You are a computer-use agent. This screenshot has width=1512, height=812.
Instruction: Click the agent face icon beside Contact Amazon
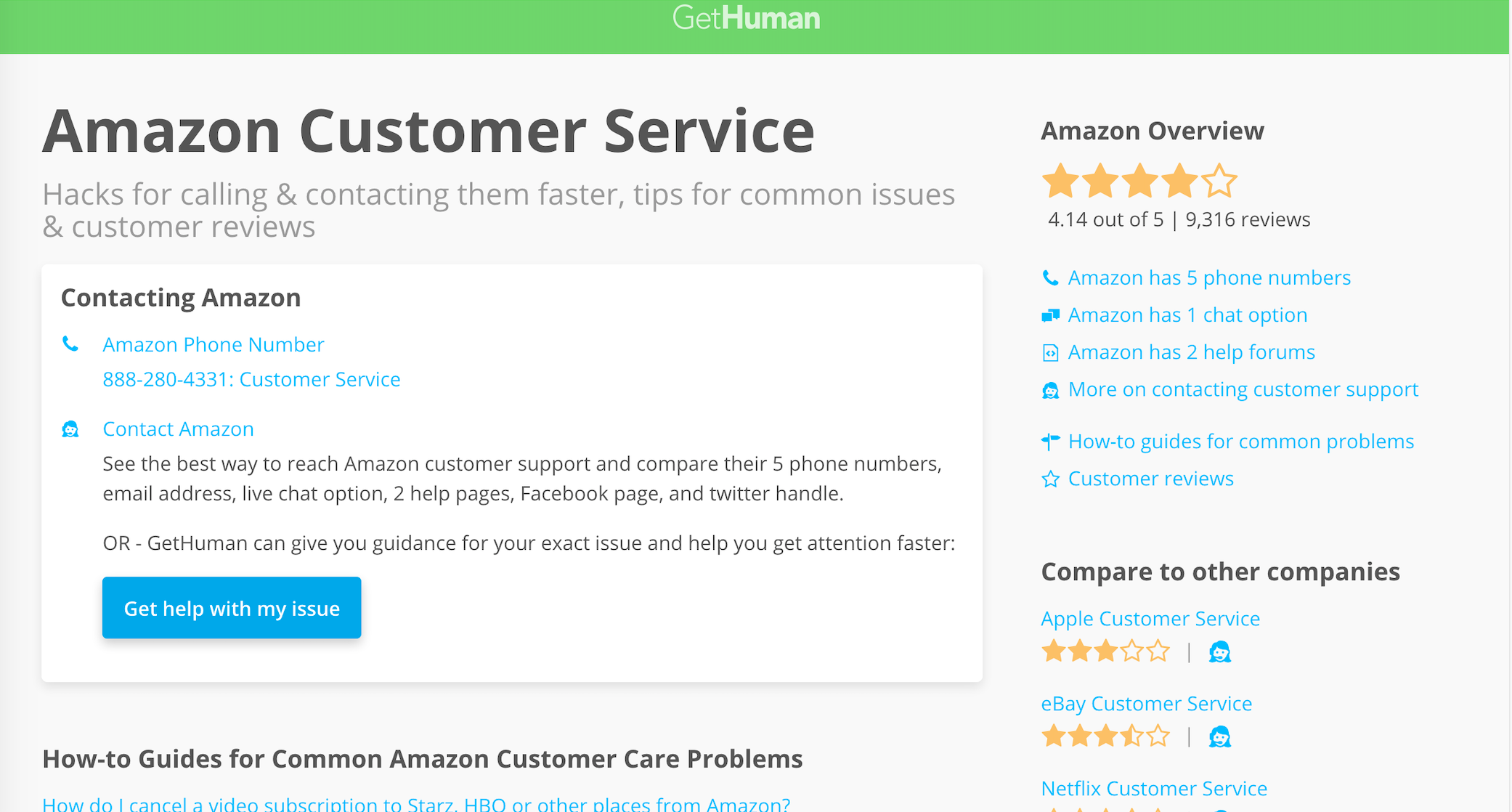tap(70, 429)
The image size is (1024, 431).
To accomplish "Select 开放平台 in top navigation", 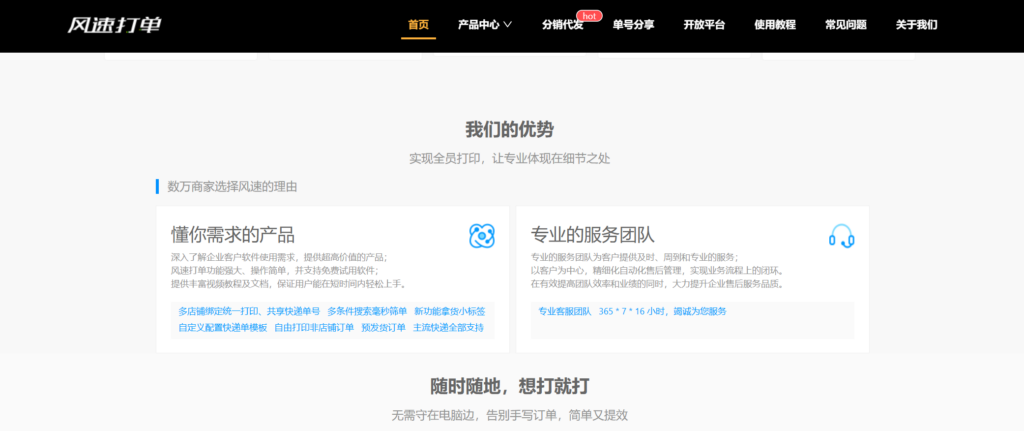I will pyautogui.click(x=704, y=25).
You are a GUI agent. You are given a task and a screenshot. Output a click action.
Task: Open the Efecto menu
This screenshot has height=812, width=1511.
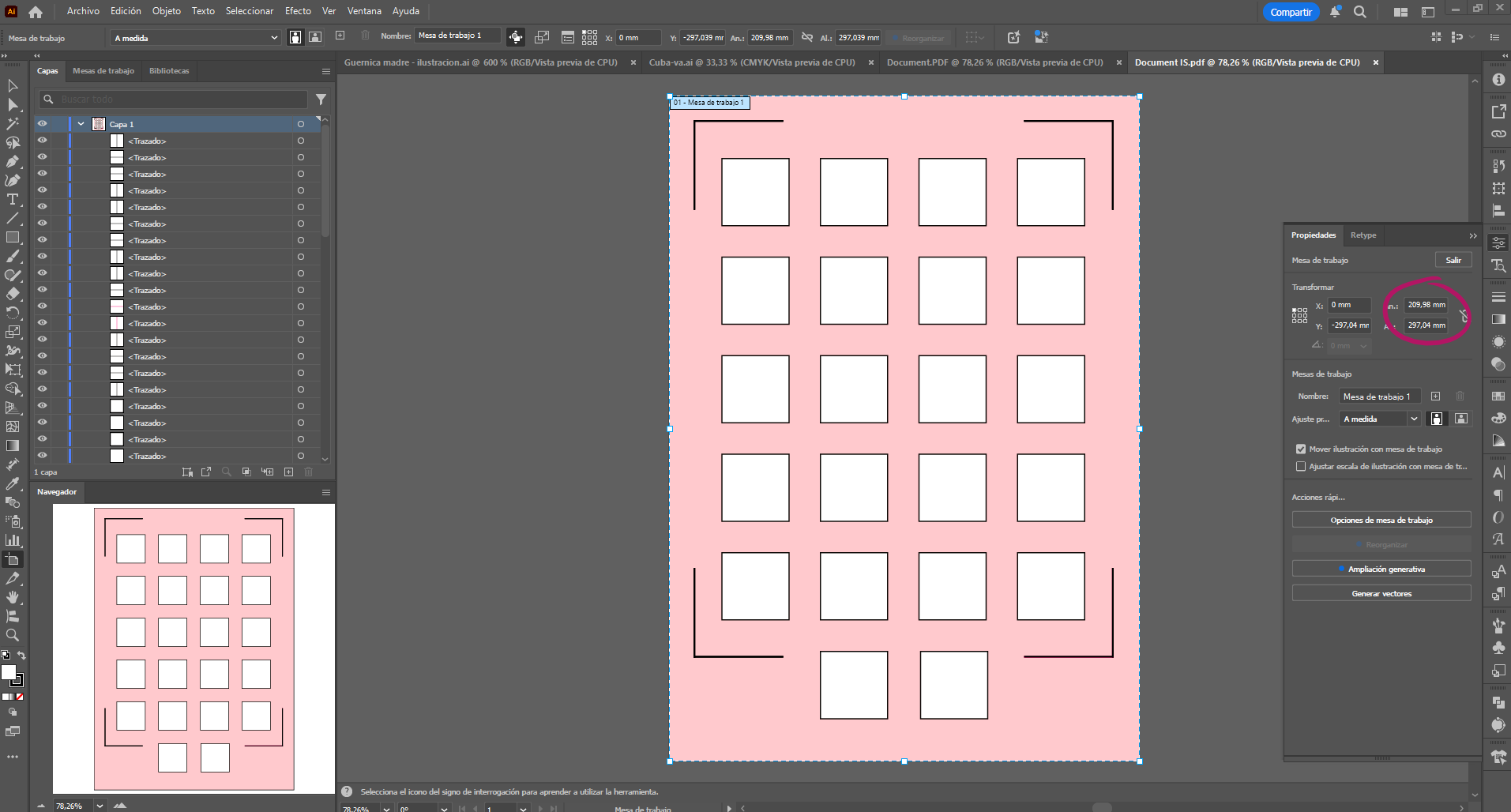tap(298, 11)
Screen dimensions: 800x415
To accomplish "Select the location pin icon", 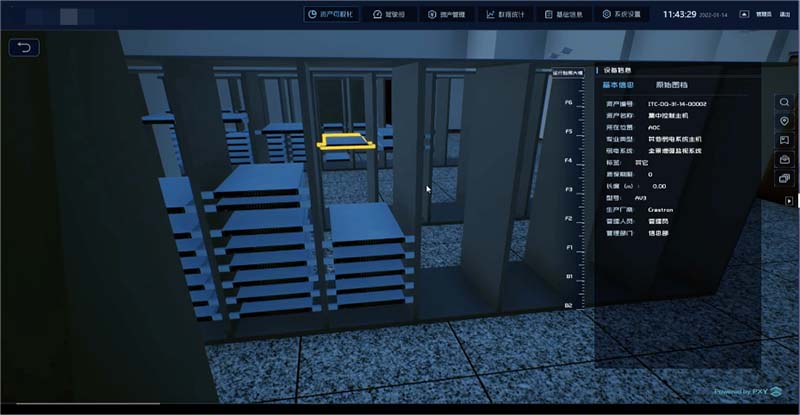I will pyautogui.click(x=783, y=121).
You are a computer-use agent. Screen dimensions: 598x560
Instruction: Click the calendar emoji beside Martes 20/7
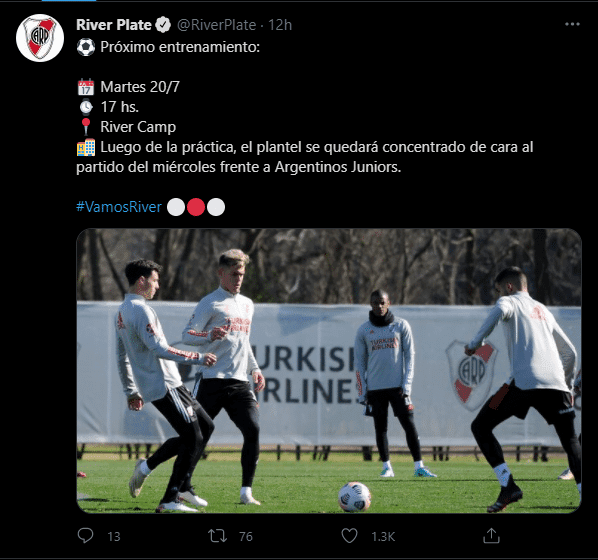point(86,87)

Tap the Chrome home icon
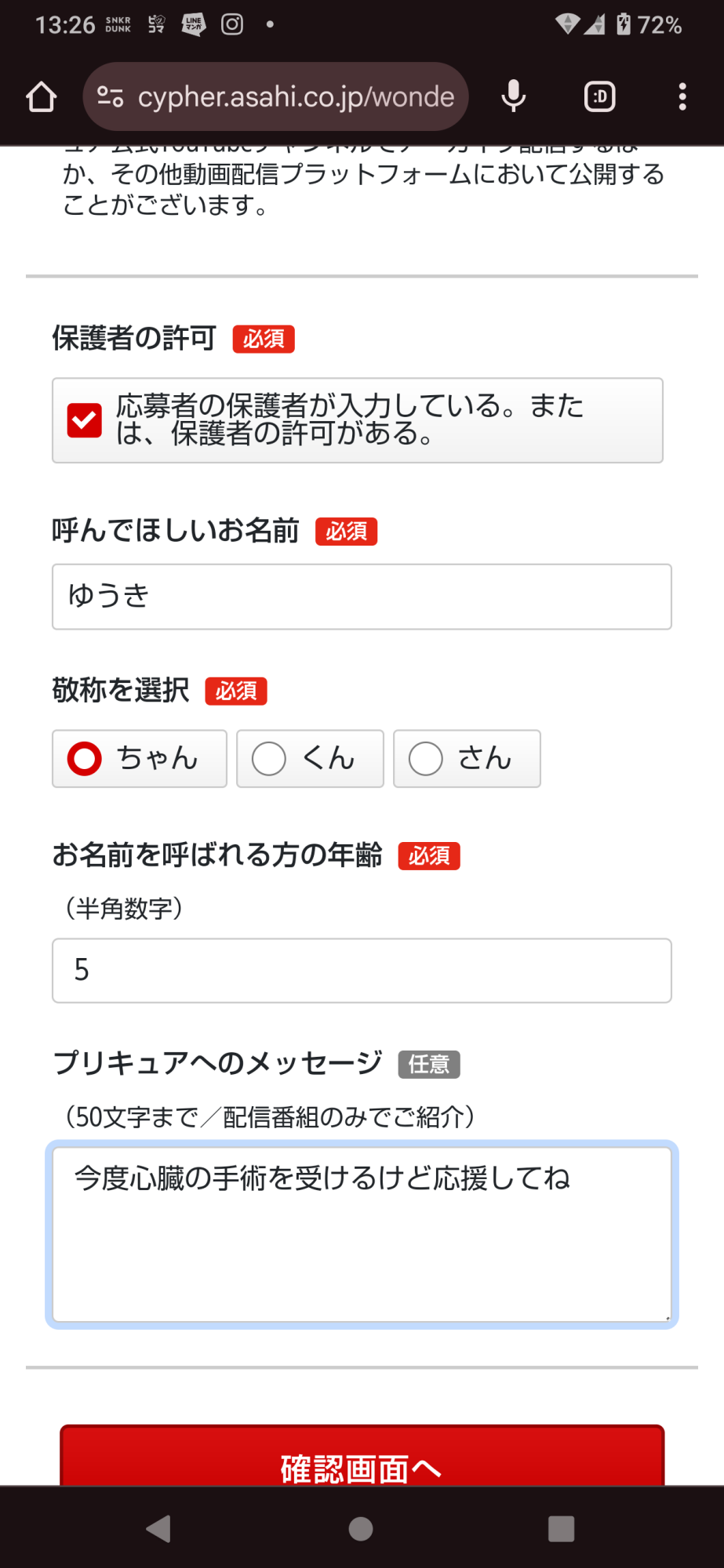[42, 97]
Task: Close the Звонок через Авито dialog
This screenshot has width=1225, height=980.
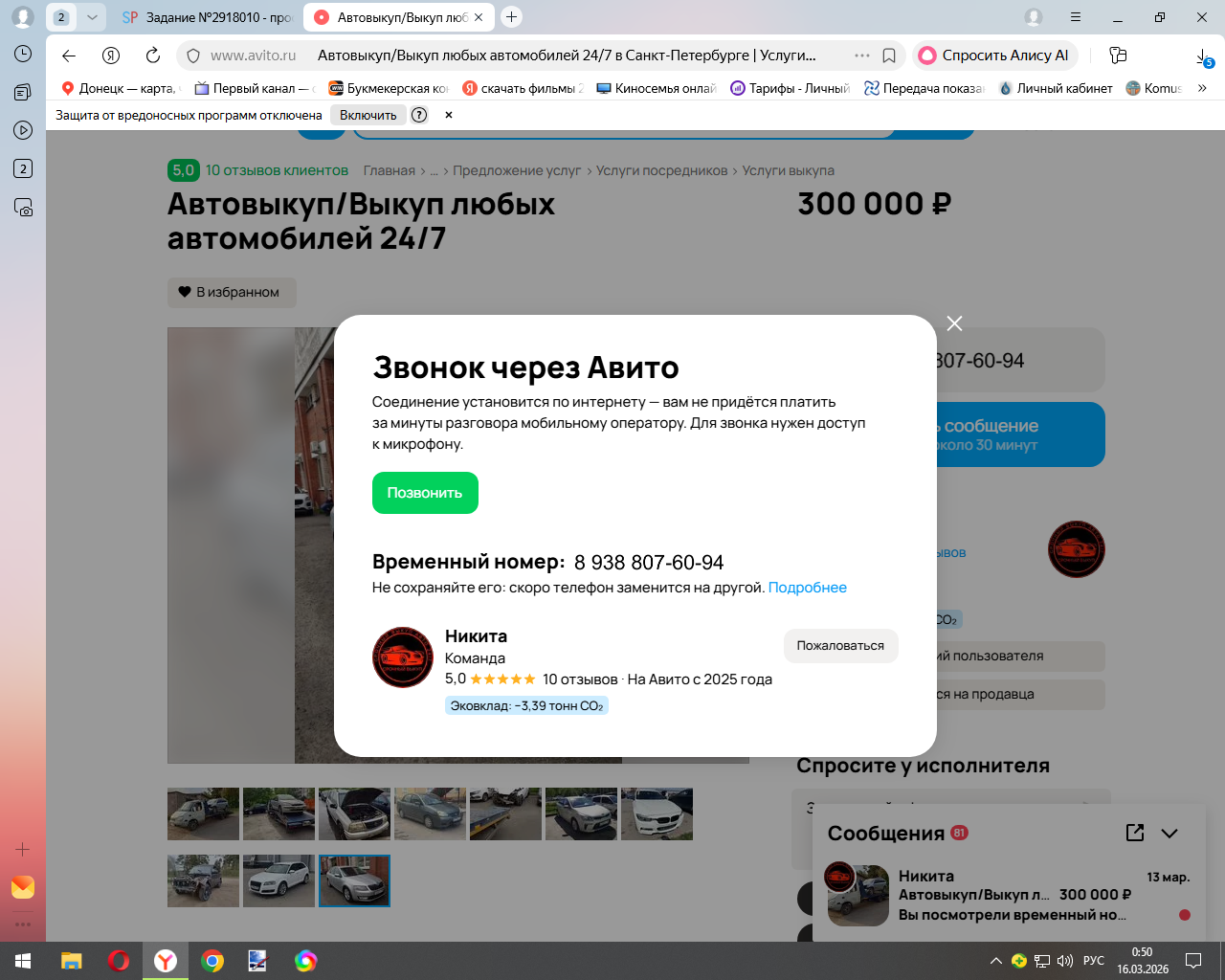Action: tap(954, 323)
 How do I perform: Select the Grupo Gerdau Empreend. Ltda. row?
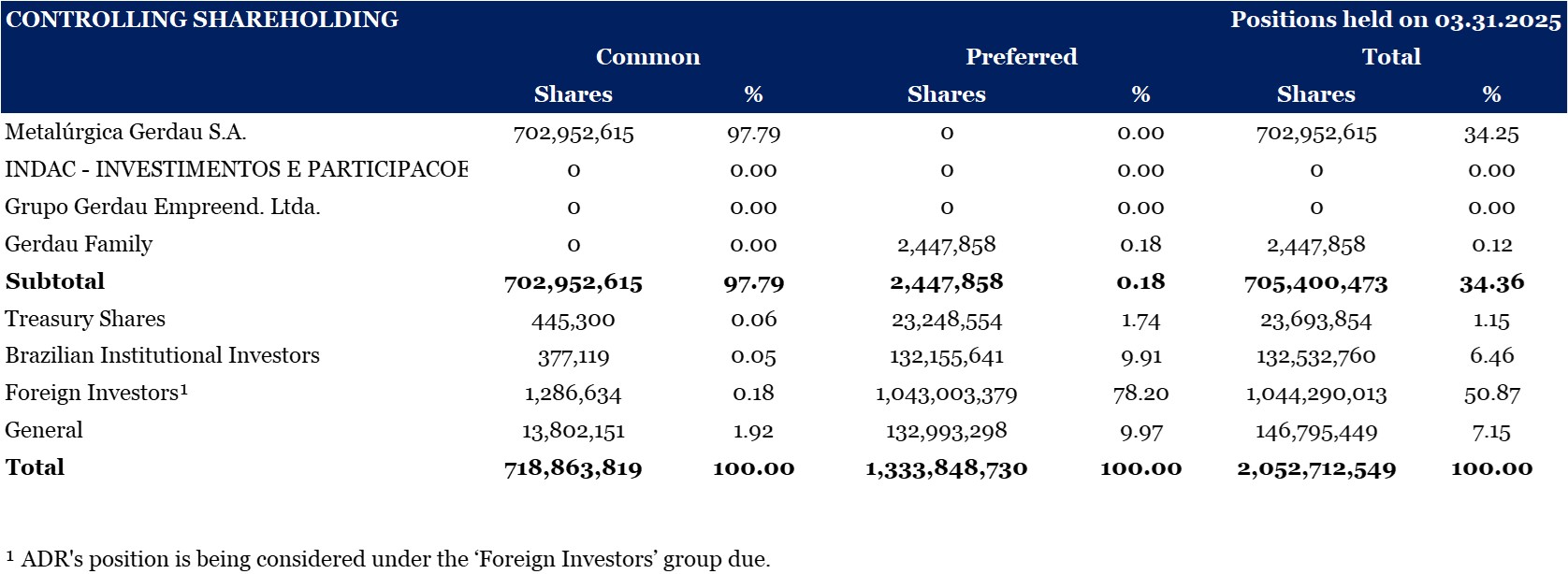pos(163,207)
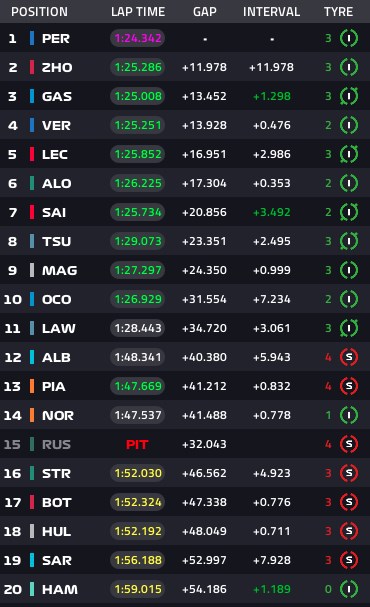Screen dimensions: 370x607
Task: Click PER's intermediate tyre icon
Action: click(x=349, y=38)
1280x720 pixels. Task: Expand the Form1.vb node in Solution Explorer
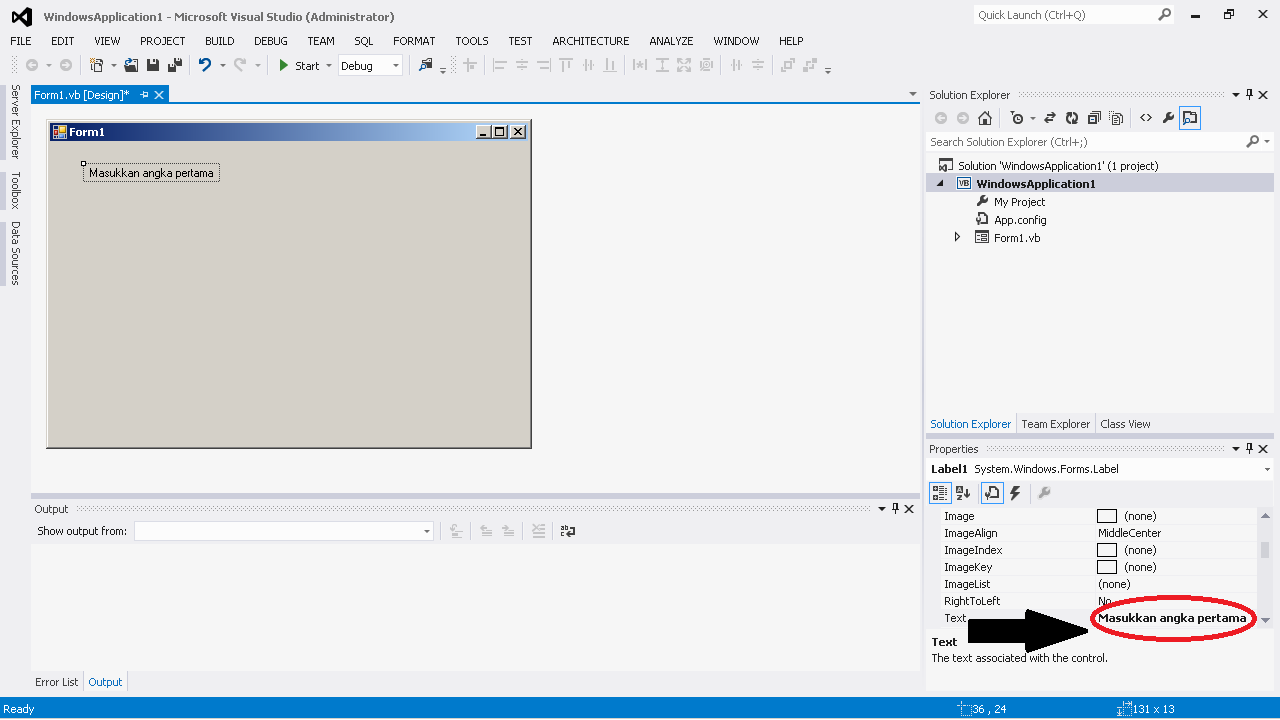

------------------------------------------------------------

### Description of the task:
Can you render the lines above, from the line containing "Tap the Chrome home icon" through the last line, as a Markdown table with the columns Row and Line, skipping blank lines and leaving out the pictures?

### Result of this task:
| Row | Line |
|---|---|
| 1 | Tap the Chrome home icon |
| 2 | [42, 97] |
| 3 | Task: Close the Звонок через Авито dialog |
| 4 | This screenshot has width=1225, height=980. |
| 5 | Action: tap(954, 323) |
| 6 |  How do I perform: Select the Grupo Gerdau Empreend. Ltda. row? |
| 7 | pos(163,207) |
| 8 | Screen dimensions: 370x607 |
| 9 | Task: Click PER's intermediate tyre icon |
| 10 | Action: click(x=349, y=38) |
| 11 | 1280x720 pixels. Task: Expand the Form1.vb node in Solution Explorer |